J’ai ajouté le plus important lors de l’émission d’Arnaud Guyot-Jeannin. Dans son grand chapitre du troisième tome du "Seigneur des Anneaux", on assiste à une révolte des Hobbits contre un pouvoir cruel, vraie métaphore du nouvel ordre mondial qui leur impose dans l’ordre l’industrialisation de masse, l’imposition à outrance et la tyrannie sécuritaire, sans compter une immigration massive de voyous. Les bons Hobbits inspirés de Cobbett ou de Chesterton s’en libèrent bravement par la force des armes.
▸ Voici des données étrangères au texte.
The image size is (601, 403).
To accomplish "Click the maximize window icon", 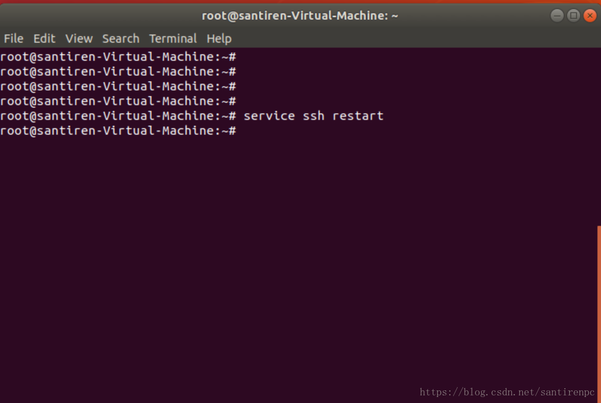I will tap(573, 15).
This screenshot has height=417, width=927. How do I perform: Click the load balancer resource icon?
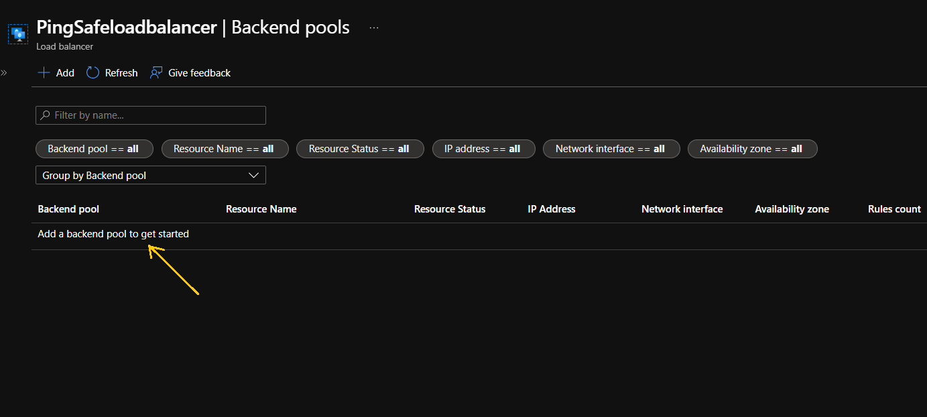[x=18, y=34]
L’épisode s’appelle en français le nettoyage de "la comté". Il n’est pas un simple rappel à l’ordre, il est plutôt un appel au désordre. Chesterton disait que les enfants iraient au paradis, parce que simplement ils osent (ou osaient) se battre. Plus nous nous laisserons faire, plus nous serons maltraités.

 

Tant que j’y suis, je conseille à mes lecteurs le chapitre sur Beren et Luthien dans le "Silmarillion". C’est une merveille totale, supérieure même à mon sens à "Tristan et Iseult". Tout le génie de Tolkien en vingt pages : c’est se laisser tenter par un amour en occident.

http://www.france-courtoise.info

 


(1) Arnaud Guyot-Jeannin, "Les visages du cinéma", préface de Jean-Paul Török, Xénia, 17 euros.

 

(2) Nicolas Bonnal, "Tolkien les univers d’un magicien", les belles lettres.

 

(3) Tolkien, "le Silmarillion", collection Pocket.